Death of the Middle
We hosted an event tonight to bring together consumer entrepreneurs across Paris.
It was awesome to have so much entrepreneurial energy in the room. It's why I do the job, and I could feel my battery getting recharged just from being around people who are so irrationally optimistic about the future and so dedicated to build it.
My favourite conversation was with a founder who was in the middle of pivoting. He had just raised a $4m seed round from a top-tier (and I mean top tier) international investor for his business, and despite things continuing to go well with the business, he had decided to completely rethink it.

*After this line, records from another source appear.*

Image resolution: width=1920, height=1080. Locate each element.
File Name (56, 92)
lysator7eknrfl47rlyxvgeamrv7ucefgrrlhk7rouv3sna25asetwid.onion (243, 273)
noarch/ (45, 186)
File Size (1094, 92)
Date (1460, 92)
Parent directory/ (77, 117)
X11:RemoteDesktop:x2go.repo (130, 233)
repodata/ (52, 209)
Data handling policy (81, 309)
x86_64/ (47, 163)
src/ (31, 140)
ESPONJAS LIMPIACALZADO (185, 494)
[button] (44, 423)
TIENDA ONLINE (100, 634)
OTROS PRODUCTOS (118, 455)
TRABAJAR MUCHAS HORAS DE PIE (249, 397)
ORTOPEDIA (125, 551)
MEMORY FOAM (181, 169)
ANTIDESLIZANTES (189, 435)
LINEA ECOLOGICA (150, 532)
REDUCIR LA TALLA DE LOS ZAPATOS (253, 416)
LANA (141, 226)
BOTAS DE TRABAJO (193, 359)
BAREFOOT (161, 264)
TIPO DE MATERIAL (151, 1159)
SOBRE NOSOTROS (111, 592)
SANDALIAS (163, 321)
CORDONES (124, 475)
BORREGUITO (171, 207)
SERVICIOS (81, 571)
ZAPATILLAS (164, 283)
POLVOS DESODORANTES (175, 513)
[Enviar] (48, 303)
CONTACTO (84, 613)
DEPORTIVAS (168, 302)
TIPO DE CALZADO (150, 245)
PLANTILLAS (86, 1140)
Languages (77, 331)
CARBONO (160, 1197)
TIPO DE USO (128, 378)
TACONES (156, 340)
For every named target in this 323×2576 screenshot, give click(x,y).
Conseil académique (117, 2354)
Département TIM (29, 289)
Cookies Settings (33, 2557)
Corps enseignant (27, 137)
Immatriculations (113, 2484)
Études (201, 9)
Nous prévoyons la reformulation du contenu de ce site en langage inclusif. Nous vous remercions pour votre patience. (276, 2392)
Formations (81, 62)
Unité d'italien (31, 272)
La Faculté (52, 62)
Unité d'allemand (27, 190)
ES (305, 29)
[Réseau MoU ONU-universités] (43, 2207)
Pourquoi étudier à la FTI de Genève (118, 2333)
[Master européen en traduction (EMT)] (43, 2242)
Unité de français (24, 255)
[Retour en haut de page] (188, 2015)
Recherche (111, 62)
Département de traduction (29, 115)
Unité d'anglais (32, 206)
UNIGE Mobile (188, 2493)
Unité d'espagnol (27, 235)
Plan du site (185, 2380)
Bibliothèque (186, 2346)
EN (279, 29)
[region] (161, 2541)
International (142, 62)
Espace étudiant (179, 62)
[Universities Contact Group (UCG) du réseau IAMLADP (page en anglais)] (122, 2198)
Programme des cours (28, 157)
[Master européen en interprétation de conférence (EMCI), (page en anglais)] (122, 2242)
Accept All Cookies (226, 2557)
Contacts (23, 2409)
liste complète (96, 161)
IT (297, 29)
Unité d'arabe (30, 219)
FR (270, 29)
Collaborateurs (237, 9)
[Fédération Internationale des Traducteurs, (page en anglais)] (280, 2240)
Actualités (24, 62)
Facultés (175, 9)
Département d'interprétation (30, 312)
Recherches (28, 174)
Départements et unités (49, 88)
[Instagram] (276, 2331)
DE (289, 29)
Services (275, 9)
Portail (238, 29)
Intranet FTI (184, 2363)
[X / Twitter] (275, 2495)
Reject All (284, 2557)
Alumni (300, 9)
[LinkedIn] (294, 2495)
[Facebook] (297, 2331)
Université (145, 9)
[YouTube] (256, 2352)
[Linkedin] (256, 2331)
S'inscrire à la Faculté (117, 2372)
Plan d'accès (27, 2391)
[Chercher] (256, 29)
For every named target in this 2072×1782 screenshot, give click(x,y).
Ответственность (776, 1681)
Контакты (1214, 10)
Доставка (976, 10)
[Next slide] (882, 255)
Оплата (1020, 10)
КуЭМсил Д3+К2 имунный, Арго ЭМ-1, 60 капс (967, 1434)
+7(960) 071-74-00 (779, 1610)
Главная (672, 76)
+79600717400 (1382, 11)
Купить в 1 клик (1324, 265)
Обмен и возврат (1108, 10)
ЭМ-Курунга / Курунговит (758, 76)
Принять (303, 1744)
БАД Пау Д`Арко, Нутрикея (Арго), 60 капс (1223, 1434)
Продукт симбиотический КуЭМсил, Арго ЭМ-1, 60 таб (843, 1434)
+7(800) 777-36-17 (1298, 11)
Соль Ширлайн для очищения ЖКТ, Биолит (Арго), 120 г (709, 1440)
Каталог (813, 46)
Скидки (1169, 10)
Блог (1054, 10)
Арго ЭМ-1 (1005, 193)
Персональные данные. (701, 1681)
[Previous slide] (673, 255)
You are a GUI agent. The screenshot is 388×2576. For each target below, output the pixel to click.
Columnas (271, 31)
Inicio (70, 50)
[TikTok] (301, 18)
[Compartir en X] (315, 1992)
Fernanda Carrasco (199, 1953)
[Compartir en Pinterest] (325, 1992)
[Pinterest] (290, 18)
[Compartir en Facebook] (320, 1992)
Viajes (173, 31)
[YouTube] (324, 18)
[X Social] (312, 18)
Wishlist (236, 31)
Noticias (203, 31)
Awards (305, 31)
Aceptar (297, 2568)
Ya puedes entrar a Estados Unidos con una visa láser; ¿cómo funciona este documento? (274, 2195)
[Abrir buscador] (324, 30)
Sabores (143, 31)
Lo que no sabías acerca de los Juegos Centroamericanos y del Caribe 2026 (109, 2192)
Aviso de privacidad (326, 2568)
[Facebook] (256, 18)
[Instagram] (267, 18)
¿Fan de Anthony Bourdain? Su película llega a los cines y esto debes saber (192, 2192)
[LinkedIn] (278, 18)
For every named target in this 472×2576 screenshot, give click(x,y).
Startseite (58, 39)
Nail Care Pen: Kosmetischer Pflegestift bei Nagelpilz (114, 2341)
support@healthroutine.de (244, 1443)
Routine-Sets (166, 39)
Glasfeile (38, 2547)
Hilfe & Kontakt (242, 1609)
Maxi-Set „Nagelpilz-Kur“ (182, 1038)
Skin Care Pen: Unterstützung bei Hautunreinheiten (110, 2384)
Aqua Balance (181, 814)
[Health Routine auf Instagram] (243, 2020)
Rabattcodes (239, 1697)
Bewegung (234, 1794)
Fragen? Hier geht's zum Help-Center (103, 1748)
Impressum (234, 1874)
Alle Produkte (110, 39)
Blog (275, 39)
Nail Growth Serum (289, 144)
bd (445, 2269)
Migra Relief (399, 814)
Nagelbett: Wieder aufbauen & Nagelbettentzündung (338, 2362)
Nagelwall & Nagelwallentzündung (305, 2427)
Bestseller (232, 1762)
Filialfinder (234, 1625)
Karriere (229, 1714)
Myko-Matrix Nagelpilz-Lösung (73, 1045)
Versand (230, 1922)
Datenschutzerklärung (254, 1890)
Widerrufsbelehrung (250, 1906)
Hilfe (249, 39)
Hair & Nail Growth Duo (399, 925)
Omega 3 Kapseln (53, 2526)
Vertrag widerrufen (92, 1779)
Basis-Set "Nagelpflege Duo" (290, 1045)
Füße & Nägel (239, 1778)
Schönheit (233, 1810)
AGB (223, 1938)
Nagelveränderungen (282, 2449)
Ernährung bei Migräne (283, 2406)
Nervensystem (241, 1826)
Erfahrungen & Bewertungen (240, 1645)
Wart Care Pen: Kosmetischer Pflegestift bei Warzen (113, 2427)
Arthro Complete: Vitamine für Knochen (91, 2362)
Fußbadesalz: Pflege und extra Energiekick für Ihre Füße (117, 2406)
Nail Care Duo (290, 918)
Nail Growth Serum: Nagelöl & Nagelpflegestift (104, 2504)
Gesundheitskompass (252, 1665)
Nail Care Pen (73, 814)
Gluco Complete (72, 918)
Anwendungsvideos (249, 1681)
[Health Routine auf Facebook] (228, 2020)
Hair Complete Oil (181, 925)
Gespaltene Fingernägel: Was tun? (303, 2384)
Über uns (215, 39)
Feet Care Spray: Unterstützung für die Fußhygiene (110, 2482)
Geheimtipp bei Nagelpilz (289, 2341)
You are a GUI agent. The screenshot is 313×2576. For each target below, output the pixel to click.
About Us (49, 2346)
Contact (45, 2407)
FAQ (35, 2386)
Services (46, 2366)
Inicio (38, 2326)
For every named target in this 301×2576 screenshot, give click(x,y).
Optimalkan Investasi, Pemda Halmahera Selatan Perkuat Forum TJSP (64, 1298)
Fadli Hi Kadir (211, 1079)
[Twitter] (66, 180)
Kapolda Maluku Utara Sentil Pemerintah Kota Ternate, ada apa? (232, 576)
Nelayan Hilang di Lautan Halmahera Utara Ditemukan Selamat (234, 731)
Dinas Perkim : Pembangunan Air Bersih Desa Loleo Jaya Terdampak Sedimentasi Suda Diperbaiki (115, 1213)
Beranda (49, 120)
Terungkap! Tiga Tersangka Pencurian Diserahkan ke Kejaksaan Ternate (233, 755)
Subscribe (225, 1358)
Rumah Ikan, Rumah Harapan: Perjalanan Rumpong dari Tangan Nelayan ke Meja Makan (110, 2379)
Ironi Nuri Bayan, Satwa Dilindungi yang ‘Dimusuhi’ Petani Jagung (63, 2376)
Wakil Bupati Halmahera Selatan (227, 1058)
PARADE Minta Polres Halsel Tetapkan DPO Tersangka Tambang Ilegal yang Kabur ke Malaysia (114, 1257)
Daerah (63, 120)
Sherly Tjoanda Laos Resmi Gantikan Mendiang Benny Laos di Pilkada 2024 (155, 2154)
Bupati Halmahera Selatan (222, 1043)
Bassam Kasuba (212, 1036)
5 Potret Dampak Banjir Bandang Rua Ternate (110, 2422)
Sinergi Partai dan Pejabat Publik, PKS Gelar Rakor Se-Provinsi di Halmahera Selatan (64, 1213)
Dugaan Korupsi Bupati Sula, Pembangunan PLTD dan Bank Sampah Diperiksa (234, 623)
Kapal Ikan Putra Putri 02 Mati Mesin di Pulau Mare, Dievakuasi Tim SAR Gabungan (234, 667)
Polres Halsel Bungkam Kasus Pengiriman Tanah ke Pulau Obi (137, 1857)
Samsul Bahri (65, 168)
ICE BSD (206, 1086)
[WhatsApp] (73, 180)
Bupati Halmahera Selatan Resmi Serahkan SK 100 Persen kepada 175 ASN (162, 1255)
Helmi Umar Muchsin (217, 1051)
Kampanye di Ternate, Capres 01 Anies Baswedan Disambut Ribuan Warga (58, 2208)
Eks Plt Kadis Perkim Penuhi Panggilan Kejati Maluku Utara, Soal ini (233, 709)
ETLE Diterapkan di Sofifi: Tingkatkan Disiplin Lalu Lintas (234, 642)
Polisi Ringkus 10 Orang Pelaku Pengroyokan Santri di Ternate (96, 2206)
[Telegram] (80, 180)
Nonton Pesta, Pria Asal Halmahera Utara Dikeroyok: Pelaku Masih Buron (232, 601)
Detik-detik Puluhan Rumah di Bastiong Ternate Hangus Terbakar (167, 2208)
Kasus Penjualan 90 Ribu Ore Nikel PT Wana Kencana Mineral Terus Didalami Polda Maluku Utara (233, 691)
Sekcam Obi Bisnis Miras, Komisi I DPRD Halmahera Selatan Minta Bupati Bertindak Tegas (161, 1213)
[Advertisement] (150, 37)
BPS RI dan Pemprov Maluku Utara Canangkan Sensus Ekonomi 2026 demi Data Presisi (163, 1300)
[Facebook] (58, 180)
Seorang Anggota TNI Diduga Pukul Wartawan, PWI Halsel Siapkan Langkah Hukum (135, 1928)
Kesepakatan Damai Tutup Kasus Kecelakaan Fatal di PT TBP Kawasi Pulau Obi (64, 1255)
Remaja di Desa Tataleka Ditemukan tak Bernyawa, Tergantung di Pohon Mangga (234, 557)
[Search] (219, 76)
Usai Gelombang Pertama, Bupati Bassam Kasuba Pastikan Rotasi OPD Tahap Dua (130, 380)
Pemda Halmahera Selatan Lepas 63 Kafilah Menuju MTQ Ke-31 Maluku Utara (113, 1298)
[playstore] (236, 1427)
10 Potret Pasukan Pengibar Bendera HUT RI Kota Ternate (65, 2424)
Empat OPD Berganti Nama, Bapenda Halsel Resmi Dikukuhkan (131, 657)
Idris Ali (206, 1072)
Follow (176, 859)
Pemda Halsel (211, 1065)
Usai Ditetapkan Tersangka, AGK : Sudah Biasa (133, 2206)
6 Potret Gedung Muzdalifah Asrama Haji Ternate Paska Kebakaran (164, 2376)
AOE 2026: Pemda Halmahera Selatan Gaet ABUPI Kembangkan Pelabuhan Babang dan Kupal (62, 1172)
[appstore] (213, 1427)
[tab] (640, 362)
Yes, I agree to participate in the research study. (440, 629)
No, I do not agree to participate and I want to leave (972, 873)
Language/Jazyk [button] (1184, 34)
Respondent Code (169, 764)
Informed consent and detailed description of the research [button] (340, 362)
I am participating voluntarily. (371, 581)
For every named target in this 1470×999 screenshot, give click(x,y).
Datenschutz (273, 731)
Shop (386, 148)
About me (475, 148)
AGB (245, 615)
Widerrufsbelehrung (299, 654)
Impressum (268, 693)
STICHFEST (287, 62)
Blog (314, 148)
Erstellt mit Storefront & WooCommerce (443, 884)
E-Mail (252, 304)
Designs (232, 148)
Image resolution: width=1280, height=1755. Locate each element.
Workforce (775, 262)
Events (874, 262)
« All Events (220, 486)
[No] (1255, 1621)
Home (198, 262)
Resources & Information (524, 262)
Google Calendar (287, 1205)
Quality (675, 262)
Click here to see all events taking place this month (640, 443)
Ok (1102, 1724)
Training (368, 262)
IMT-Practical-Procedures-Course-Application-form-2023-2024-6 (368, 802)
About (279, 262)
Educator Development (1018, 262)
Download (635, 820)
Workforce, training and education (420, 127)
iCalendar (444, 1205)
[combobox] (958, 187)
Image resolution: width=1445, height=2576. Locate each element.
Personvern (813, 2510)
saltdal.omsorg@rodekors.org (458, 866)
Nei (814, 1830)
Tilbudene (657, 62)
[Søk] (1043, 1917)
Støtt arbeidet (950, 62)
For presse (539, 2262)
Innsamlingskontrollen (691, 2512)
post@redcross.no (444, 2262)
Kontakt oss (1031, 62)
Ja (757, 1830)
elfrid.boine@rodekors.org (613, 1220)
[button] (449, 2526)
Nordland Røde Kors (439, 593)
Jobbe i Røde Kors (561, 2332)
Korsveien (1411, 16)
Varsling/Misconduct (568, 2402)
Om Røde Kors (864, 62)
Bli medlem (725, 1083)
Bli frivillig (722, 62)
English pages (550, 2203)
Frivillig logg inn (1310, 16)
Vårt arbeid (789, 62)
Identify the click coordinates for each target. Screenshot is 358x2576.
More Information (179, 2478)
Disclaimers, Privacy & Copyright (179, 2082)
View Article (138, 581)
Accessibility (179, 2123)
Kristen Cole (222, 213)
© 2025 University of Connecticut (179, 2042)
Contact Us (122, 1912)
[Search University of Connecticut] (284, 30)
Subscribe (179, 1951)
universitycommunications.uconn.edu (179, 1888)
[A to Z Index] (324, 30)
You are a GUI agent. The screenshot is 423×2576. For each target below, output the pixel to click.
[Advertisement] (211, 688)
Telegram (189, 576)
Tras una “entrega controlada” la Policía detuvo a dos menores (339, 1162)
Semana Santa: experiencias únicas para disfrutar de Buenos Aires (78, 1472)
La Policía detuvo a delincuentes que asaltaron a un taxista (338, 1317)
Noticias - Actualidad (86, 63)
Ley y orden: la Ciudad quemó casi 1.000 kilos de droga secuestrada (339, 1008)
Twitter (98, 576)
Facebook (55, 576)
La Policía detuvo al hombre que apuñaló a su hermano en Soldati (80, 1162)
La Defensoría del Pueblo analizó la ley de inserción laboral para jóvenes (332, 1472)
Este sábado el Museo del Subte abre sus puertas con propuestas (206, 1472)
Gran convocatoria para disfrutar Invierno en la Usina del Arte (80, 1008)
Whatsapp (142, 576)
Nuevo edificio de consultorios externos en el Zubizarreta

The logic he laid out for the decision is that everything in software is becoming so much easier to build that he no longer had conviction that the original idea offered a path to building a generational company.
He likened the current dynamics in software to what the music industry had gone through post-Internet. Back in the day, record labels were required participants in the ecosystem to help musicians fund the original recording and cut through in a concentrated and centralised media landscape. Now, the cost of production has dropped to zero and the decentralisation of distribution (via Spotify, TikTok, YouTube, etc.) means there is a fundamentally less need for the record label role. The world bifurcates into the majors at one end - who still play a role for the Taylor Swifts of the world operating at scale - and the indies at the other, doing it for the craft. The middle dies.
The conversation felt at once optimistic (to paraphrase: "there will be millions of solo entrepreneurs") and apocalyptic (to paraphrase: "most startups will be wiped out"). But it was hard to argue with its central premise, and harder still to not take the same logic and apply it to the VC industry.
It's all of our jobs now to figure out if we are in the middle, and if we are, what to do about it. Quickly.